(Dataset content):
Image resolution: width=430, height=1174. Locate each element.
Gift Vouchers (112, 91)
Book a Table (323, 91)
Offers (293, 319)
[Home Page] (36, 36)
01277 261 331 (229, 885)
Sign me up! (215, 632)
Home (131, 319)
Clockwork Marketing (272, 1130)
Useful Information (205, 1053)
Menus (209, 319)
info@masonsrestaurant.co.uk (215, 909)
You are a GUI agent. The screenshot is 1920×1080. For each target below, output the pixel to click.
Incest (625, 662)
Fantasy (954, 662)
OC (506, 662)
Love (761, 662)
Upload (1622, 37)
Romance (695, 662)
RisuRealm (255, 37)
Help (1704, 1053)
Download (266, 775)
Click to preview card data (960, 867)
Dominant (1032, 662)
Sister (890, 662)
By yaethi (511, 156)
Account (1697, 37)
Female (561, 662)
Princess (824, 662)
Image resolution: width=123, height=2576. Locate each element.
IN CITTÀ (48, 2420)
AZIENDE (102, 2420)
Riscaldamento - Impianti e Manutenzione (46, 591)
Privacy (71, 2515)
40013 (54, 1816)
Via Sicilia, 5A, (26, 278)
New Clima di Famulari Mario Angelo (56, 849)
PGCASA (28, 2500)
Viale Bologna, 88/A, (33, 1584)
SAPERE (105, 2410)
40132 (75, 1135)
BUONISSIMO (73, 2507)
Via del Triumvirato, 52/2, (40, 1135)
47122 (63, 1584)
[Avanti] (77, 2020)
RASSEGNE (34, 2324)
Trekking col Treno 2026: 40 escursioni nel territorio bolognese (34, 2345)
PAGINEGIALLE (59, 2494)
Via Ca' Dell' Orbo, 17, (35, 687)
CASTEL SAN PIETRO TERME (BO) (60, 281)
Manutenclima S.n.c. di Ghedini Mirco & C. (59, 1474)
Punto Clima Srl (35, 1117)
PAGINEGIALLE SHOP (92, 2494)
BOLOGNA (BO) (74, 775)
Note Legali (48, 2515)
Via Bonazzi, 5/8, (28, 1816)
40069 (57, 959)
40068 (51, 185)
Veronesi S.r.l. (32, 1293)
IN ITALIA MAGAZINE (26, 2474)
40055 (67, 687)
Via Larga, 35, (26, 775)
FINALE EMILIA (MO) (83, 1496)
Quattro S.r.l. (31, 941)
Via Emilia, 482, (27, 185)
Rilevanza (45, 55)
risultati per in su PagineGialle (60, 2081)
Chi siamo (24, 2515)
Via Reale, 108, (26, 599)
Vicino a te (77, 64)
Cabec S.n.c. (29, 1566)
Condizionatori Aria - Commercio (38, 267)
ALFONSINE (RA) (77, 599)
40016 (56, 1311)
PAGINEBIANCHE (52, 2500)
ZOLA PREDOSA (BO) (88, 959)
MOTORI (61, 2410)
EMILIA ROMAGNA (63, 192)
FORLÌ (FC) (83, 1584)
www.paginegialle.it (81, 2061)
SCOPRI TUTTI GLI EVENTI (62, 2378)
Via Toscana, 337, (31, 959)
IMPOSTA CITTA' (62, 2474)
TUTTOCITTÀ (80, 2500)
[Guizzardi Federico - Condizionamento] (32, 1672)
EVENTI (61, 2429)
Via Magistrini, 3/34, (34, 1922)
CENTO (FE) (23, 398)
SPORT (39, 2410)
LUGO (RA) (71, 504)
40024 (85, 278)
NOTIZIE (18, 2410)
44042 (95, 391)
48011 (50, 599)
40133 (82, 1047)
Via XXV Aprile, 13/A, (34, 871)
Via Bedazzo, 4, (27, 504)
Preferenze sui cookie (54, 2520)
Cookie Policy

(What is being asked):
Write every entry out again exactly.

(Result of the exercise):
Image resolution: width=430, height=1174. Locate each element.
Gift Vouchers (112, 91)
Book a Table (323, 91)
Offers (293, 319)
[Home Page] (36, 36)
01277 261 331 (229, 885)
Sign me up! (215, 632)
Home (131, 319)
Clockwork Marketing (272, 1130)
Useful Information (205, 1053)
Menus (209, 319)
info@masonsrestaurant.co.uk (215, 909)
You are a GUI agent. The screenshot is 1920×1080. For each target below, output the pixel to click.
Incest (625, 662)
Fantasy (954, 662)
OC (506, 662)
Love (761, 662)
Upload (1622, 37)
Romance (695, 662)
RisuRealm (255, 37)
Help (1704, 1053)
Download (266, 775)
Click to preview card data (960, 867)
Dominant (1032, 662)
Sister (890, 662)
By yaethi (511, 156)
Account (1697, 37)
Female (561, 662)
Princess (824, 662)
Image resolution: width=123, height=2576. Locate each element.
IN CITTÀ (48, 2420)
AZIENDE (102, 2420)
Riscaldamento - Impianti e Manutenzione (46, 591)
Privacy (71, 2515)
40013 (54, 1816)
Via Sicilia, 5A, (26, 278)
New Clima di Famulari Mario Angelo (56, 849)
PGCASA (28, 2500)
Viale Bologna, 88/A, (33, 1584)
SAPERE (105, 2410)
40132 (75, 1135)
BUONISSIMO (73, 2507)
Via del Triumvirato, 52/2, (40, 1135)
47122 (63, 1584)
[Avanti] (77, 2020)
RASSEGNE (34, 2324)
Trekking col Treno 2026: 40 escursioni nel territorio bolognese (34, 2345)
PAGINEGIALLE (59, 2494)
Via Ca' Dell' Orbo, 17, (35, 687)
CASTEL SAN PIETRO TERME (BO) (60, 281)
Manutenclima S.n.c. di Ghedini Mirco & C. (59, 1474)
Punto Clima Srl (35, 1117)
PAGINEGIALLE SHOP (92, 2494)
BOLOGNA (BO) (74, 775)
Note Legali (48, 2515)
Via Bonazzi, 5/8, (28, 1816)
40069 (57, 959)
40068 (51, 185)
Veronesi S.r.l. (32, 1293)
IN ITALIA MAGAZINE (26, 2474)
40055 (67, 687)
Via Larga, 35, (26, 775)
FINALE EMILIA (MO) (83, 1496)
Quattro S.r.l. (31, 941)
Via Emilia, 482, (27, 185)
Rilevanza (45, 55)
risultati per in su PagineGialle (60, 2081)
Chi siamo (24, 2515)
Via Reale, 108, (26, 599)
Vicino a te (77, 64)
Cabec S.n.c. (29, 1566)
Condizionatori Aria - Commercio (38, 267)
ALFONSINE (RA) (77, 599)
40016 (56, 1311)
PAGINEBIANCHE (52, 2500)
ZOLA PREDOSA (BO) (88, 959)
MOTORI (61, 2410)
EMILIA ROMAGNA (63, 192)
FORLÌ (FC) (83, 1584)
www.paginegialle.it (81, 2061)
SCOPRI TUTTI GLI EVENTI (62, 2378)
Via Toscana, 337, (31, 959)
IMPOSTA CITTA' (62, 2474)
TUTTOCITTÀ (80, 2500)
[Guizzardi Federico - Condizionamento] (32, 1672)
EVENTI (61, 2429)
Via Magistrini, 3/34, (34, 1922)
CENTO (FE) (23, 398)
SPORT (39, 2410)
LUGO (RA) (71, 504)
40024 (85, 278)
NOTIZIE (18, 2410)
44042 (95, 391)
48011 (50, 599)
40133 (82, 1047)
Via XXV Aprile, 13/A, (34, 871)
Via Bedazzo, 4, (27, 504)
Preferenze sui cookie (54, 2520)
Cookie Policy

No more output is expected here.